In response with the projected growth of employment opportunities in the health care industry, Wisconsin Indianhead Technical College has added health information technology and medical office specialist programs to its list of 2012 offerings.
Health information technology (HIT), which will be offered at each of WITC's four campuses, teaches the skills necessary to code records for reimbursement, research and statistics and gather health information for multiple purposes.
"I think with HIT, there's so much you can do with that credential," says Lisa Ekman, assistant director, health information, Memorial Medical Center in Ashland. "With coding you're a little more limited. But HIT you're getting a well-rounded background. With experience you can take on a directorship role, and even with just a little experience you can take on a supervisory role."
Career paths for graduates of this associate degree include work as a health information technician, reimbursement coordinator, privacy and/or security officer, and data quality and integrity monitor.
A medical coding specialist diploma will be embedded into the HIT program. This will allow students to earn a diploma after one year and enter the workforce while they continue the final year of the program to earn the associate degree. The program is also ideal for those currently working in medical and clinical offices who would like to advance in the field.
Offered at all WITC campuses, the medical office specialist technical diploma combines medical office skills with computer skills to prepare graduates of the program for employment on the administrative side of health care working in physician's offices, clinics, hospitals, nursing homes and other health organizations.
"This program is a good option for people who are looking at the medical field, but want to work in an office or customer service capacity rather than in a lab," says Leslie Bleskachek WITC academic dean, business division.
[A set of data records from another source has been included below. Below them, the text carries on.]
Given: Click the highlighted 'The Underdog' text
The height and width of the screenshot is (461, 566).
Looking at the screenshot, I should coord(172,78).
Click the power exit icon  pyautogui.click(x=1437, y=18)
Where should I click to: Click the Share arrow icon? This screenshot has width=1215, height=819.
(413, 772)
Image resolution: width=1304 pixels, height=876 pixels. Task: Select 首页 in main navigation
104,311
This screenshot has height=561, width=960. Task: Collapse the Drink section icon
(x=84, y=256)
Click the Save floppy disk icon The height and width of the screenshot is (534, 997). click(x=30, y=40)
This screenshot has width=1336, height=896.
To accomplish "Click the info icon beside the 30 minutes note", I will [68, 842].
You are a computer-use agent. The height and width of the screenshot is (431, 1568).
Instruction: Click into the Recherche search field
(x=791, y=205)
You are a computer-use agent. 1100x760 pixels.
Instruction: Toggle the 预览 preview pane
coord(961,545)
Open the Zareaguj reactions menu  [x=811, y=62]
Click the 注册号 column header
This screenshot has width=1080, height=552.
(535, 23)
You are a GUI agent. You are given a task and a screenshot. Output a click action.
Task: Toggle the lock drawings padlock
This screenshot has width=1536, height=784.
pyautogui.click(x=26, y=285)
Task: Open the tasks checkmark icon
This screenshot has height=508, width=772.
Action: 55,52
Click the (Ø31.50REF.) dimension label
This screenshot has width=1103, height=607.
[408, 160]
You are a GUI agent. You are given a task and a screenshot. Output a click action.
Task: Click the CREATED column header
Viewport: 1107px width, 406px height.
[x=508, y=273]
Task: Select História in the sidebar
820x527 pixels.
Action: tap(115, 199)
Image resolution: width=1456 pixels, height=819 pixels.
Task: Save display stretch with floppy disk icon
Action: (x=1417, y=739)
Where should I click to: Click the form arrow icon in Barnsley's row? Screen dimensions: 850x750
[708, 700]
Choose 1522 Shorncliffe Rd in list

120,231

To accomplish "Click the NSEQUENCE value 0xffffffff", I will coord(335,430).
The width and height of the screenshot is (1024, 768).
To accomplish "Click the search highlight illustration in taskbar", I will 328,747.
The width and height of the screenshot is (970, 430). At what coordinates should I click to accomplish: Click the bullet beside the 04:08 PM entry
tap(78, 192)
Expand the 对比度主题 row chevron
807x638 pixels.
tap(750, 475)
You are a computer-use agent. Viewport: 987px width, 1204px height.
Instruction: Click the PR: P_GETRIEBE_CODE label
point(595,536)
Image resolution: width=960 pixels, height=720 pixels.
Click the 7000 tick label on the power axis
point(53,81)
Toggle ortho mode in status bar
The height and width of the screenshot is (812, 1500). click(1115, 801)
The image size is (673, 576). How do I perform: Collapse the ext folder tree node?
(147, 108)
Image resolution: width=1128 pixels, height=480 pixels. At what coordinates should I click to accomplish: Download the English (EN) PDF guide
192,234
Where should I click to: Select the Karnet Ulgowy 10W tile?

Graduates of this program can grow their technical diploma into the medical administrative specialist associate degree offered through WITC's New Richmond and Rice Lake campuses. The medical office specialist technical diploma combines medical office skills with computer skills to prepare graduates for employment on the administrative side of health care working in physician's offices, clinics, hospitals, nursing homes and other health organizations. According to the Bureau of Labor Statistics, employment related to this field is expected to increase by 11 percent through 2018.
"We're going to be seeing a big wave of retirements in all the professional areas in probably the next five years," said Dan Adams, vice president, chief operating officer, Memorial Medical Center. "So there will be opportunities created that maybe will exceed what we've seen the in the past. Plus the growth in health information technology has outpaced a lot of the other areas most recently as facilities have gone to electronic health records. And part of that has just been stimulated by development in the industry and part is mandated as part of health care reform. So having experts in managing patient information and supporting the transition from paper to digital management is real important for us."
Before programs are approved, colleges must meet criteria established by the State Board to ensure strong market demand, high-quality curriculum and sufficient fiscal resources to deliver the programs.
Advisory committees, consisting of business and industry representatives, advice on the establishment of new programs, evaluate ongoing curricula, inform the technical colleges on the latest industry skills and technology and recommend when program changes need to be made.
Wisconsin Indianhead Technical College serves the educational and career needs of more than 25,000 residents of northwestern Wisconsin each year. With multiple campuses, WITC offers career-focused associate degree programs, technical diplomas, short-term certificates, customized training and a wide array of courses for personal or career enrichment. WITC is a member of Wisconsin Technical College System.